Zwrot w sprawie psa zakopanego żywcem w błocie. Ustalono właściciela
- Z informacji przekazanych przez właściciela psa wynika, że doszło do nieszczęśliwego wypadku
- Pies miał uciec z domu, kiedy otwarta była brama budynku
- Na potwierdzenie słów o tym, że zwierzę było zaopiekowane, właściciel pokazał między innymi książeczkę zdrowia, w której były wszystkie aktualne szczepienia
Jak pisaliśmy w naTemat.pl, Schronisko dla Bezdomnych Zwierząt w Krakowie opublikowało informację o wstrząsającym znalezisku w jednej z podmiejskich miejscowości. Operator koparki z Zabierzowa znalazł tam przypadkowo psa, który zakopany był w błocie.
Pracownicy budowy przetransportowali zwierzę na łyżce koparki i zaopiekowali się nim. Między innymi zawieźli go do weterynarza, gdzie opiekę nad nim przejęło TOZ. Pierwsze ustalenia wskazywały na to, że ktoś mógł chcieć w ten sposób pozbawić zwierzę życia.
Schronisko pokazało też kilka wstrząsających zdjęć poszkodowanego zwierzęcia. W poście zaznaczono, że jego szanse na przeżycie są niewielkie. "Lekarze już zadbali, by jej nie bolało.
Przełom w sprawie psa z błota
Zdjęcia suczki obiegły ogólnopolskie media. Zakładano, że pies został zakopany żywcem. Poszukiwano sygnałów o tym, kim może być właściciel. Okazało się jednak, że ten zgłosił się sam.

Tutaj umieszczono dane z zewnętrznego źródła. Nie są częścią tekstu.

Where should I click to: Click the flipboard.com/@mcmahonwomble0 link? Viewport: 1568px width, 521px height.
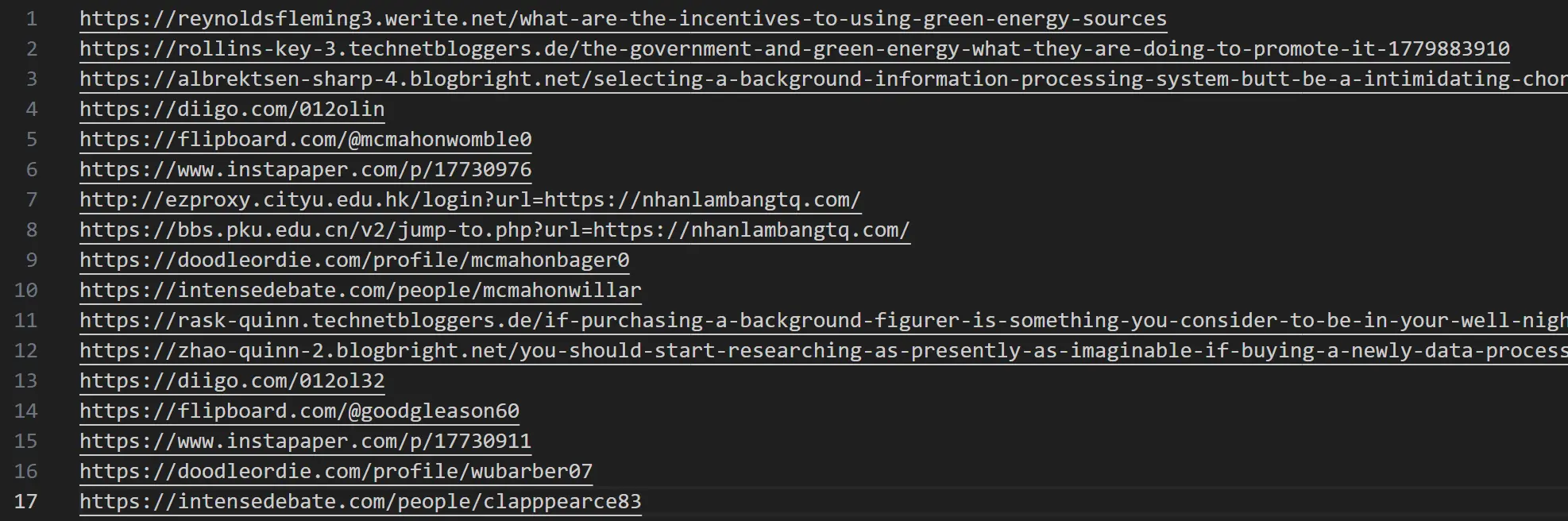[x=306, y=140]
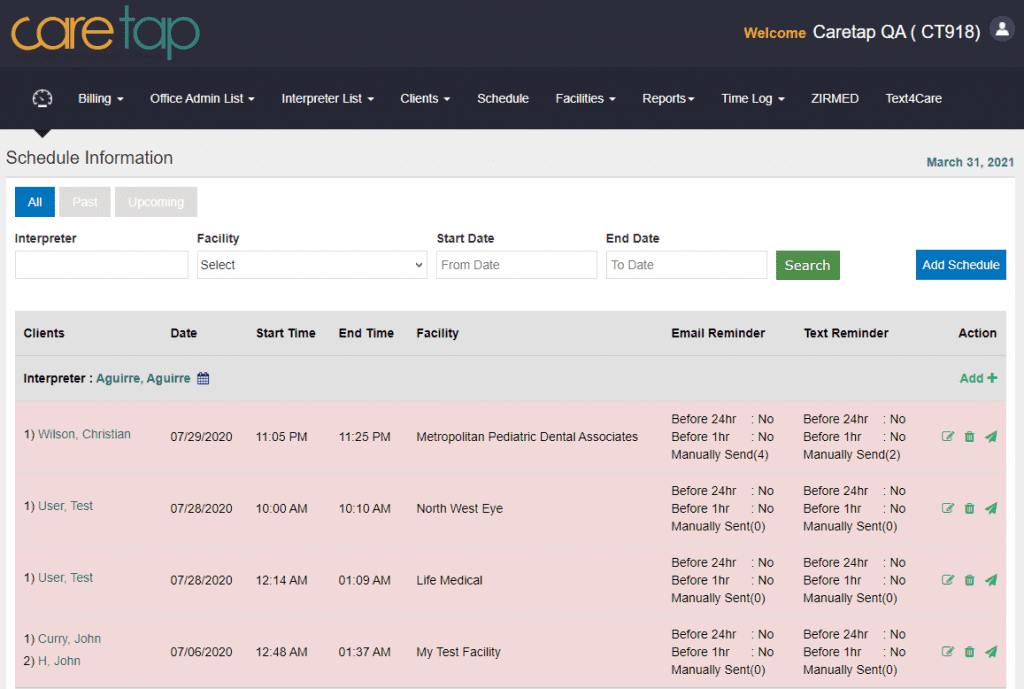Open the Wilson, Christian client link

tap(84, 435)
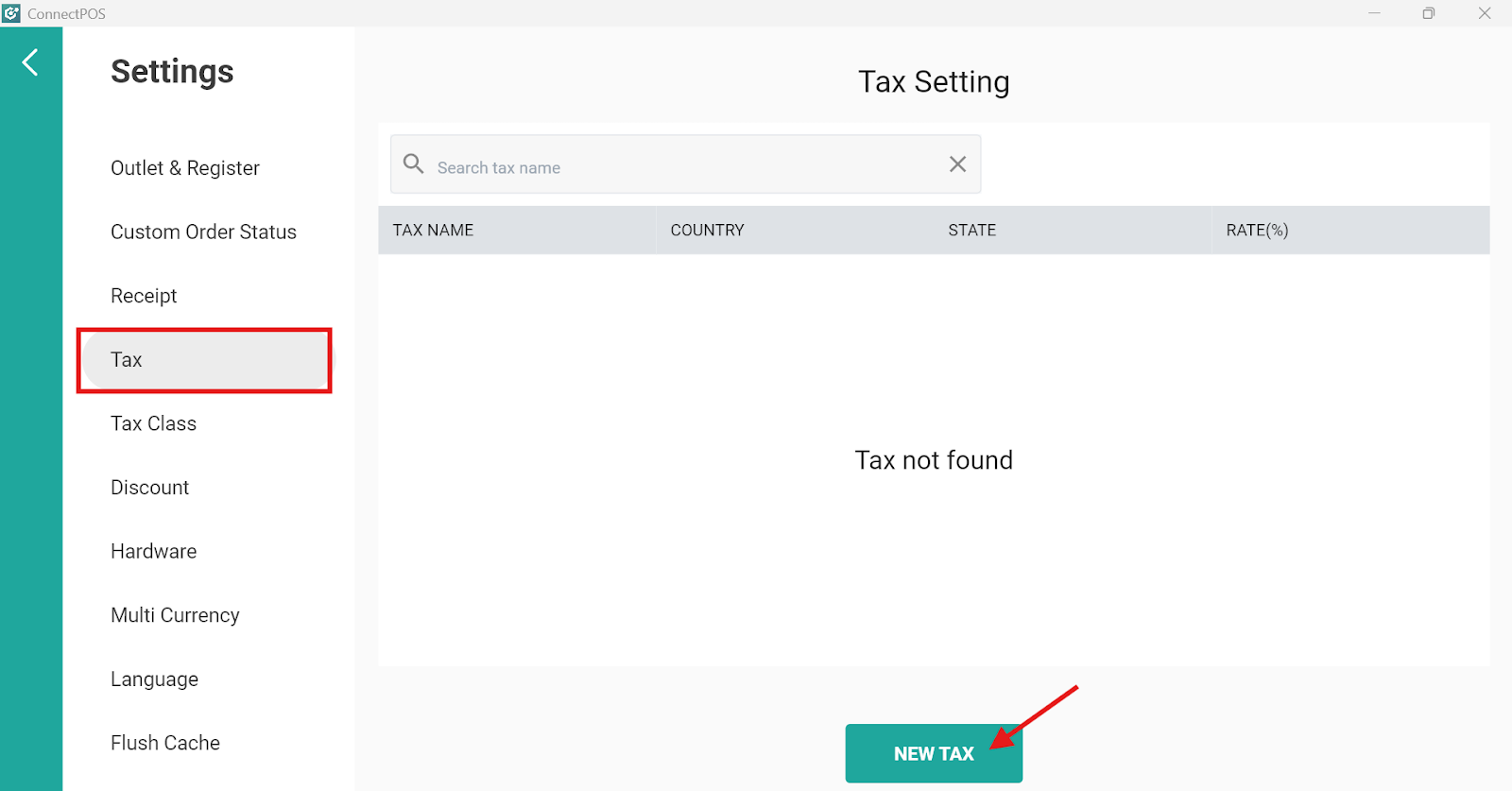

Małopolscy funkcjonariusze podają, że właściciel pojawił się w komisariacie policji, gdzie oświadczył, że zwierzę nie zostało ani porzucone, ani nikt nie miał zamiaru go zabić. – Kochamy tego psa, on jest częścią naszej rodziny – powiedział policjantom właściciel psa i pokazał jego zdjęcia.
Wyjaśniając, jak mogło dojść do zdarzenia, właściciel powiedział, że zwierzę prawdopodobnie wyszło z posesji przez otwartą bramę, kiedy któryś z domowników wracał. Od tego czasu rodzina miała szukać psa, który żył z nią od wielu lat. Kiedy tylko rodzinie udało się rozpoznać zwierzę w mediach społecznościowych, od razu zgłosili się do TOZ.
Właściciel miał wyjaśniać też, że suczka ma już 16 lat, co wpływa na jej stan zdrowia. Dowodem tego, że zwierzęciem dobrze się zajmowano, była jednak książeczka zdrowia. W tej odnotowano między innymi wszystkie, niezbędne szczepienia.
Policja wstępnie uznała oświadczenie właściciela za wiarygodne. Funkcjonariusze informują, że wszystkie okoliczności w tej sprawie wskazują na nieszczęśliwy wypadek.